Ivory Coast economic growth remains among the fastest on the African continent
In 2017, Ivory Coast continued to be one of the most buoyant economies in Africa, with a growth rate expected to hold steady at around 7.6% (Chart 1). This positive performance is due to the recovery in agriculture, and shows Ivory Coast’s resilience to domestic and foreign shocks. The short- and medium-term outlook remains encouraging. The GDP growth rate is forecast at 7% in 2018 and 2019. Nonetheless, the Ivoirien economy remains vulnerable to external risks such as fluctuations in agricultural and extractive commodity prices, climate conditions, global and regional security risks, and tight regional and international financial markets.
Growth increasingly driven by the public sector as the private sector’s contribution slows
The private sector’s contribution to Ivoirien growth has decreased since the end of the crisis in 2012 (Chart 2). However, there has been an increase in the foreign and public-sector contributions associated with the Government’s pro-cyclical policy and a positive external environment (in terms of export revenues and foreign investments). The authorities have taken forward an ambitious public investment program to narrow infrastructure and social services gaps, which had widened over more than a decade of political crises.
Budget deficit and public debt have both grown
The Government’s fiscal situation deteriorated in 2017. The budget deficit grew from 2.9% of GDP in 2015 to 4% of GDP in 2016 and 4.5% in 2017 (Chart 3).
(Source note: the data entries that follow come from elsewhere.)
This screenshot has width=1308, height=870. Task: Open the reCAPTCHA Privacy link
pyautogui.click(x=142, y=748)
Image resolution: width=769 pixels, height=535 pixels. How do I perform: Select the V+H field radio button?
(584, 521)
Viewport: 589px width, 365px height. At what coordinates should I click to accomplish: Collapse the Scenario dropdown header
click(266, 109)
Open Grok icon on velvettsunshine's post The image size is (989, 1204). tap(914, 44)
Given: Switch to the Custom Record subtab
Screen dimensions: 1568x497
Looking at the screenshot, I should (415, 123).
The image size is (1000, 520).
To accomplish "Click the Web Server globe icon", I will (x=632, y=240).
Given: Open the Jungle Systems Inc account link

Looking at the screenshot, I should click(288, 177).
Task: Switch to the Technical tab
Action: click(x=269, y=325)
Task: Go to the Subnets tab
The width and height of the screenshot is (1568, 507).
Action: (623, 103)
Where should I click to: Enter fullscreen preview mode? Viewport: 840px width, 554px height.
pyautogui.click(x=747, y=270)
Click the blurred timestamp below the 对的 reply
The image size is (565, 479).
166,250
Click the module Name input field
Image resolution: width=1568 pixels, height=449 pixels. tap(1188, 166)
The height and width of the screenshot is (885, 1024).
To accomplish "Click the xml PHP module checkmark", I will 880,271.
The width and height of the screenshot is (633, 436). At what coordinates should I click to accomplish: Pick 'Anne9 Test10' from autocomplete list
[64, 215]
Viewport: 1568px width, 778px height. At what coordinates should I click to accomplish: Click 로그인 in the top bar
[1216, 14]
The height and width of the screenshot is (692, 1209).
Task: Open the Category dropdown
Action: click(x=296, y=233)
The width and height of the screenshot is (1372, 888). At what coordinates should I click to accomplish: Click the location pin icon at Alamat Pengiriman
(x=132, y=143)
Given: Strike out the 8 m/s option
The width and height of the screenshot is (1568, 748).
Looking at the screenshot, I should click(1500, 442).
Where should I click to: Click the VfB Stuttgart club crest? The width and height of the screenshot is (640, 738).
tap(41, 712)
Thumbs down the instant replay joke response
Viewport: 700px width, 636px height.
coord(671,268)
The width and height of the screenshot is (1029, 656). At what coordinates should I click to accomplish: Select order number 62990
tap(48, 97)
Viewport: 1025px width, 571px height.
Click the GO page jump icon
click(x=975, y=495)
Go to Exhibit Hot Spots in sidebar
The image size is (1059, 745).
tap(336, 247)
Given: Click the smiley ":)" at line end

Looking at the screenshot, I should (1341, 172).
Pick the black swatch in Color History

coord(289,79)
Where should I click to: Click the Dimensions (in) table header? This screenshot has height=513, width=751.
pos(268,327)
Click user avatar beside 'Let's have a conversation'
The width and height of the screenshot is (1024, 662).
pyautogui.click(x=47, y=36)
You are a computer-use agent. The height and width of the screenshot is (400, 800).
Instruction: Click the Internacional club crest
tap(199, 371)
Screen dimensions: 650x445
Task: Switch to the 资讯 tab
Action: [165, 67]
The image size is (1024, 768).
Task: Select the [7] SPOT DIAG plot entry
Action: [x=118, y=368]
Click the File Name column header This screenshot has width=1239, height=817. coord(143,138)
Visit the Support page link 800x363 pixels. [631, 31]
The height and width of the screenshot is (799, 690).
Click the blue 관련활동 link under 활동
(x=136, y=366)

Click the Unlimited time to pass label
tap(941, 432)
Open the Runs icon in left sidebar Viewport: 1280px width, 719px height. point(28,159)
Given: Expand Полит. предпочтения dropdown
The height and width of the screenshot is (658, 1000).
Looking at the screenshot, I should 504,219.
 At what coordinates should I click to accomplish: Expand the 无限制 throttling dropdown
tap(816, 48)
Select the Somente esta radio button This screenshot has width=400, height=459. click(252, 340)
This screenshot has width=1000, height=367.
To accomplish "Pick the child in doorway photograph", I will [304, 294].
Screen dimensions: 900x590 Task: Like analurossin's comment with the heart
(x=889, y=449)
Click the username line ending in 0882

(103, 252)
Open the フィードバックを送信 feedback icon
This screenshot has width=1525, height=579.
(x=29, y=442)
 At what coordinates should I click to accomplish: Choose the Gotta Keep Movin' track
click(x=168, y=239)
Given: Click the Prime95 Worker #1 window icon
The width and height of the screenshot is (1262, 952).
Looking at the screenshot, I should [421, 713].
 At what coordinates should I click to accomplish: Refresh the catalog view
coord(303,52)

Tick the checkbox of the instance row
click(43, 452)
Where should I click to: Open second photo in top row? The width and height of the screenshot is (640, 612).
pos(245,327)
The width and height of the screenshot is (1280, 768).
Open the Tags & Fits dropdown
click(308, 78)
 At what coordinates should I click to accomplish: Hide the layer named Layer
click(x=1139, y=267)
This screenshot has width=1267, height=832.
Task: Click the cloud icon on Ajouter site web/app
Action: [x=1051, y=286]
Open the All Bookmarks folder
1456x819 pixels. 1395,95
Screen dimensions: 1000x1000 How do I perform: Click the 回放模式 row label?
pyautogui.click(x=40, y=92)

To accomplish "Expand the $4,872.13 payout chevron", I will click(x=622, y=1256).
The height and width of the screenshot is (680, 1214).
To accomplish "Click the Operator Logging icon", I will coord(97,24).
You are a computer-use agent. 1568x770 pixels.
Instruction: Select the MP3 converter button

The deterioration in the fiscal situation was due to stagnating domestic revenues (around 19.5% of GDP), whereas public expenditure increased more sharply (+0.6% of GDP) owing to security and social contingencies.
Private investment is still relatively low and needs to be encouraged in Ivory Coast
The rate of private investment jumped between 2011 and 2017, rising from 5.7% to 12.0% of GDP between 2011 and 2012 before stabilizing at approximately 11% of GDP between 2013 and 2017. Yet this rate is still too low, as shown by Chart 4, especially when compared with the emerging countries, where it can top 25% of GDP, and even the stronger-performing Sub-Saharan African countries such as Ghana (19%) and Uganda (18%). Côte d’Ivoire has also failed so far to attract significant inflows of foreign direct investments, which account for just 1.5-2% of GDP, far from the rates observed in Ethiopia and Mozambique. The development of the private sector is decisive if Côte d’Ivoire is to maintain its rapid growth rate and redistribute the fruits of economic growth more equitably across the entire population.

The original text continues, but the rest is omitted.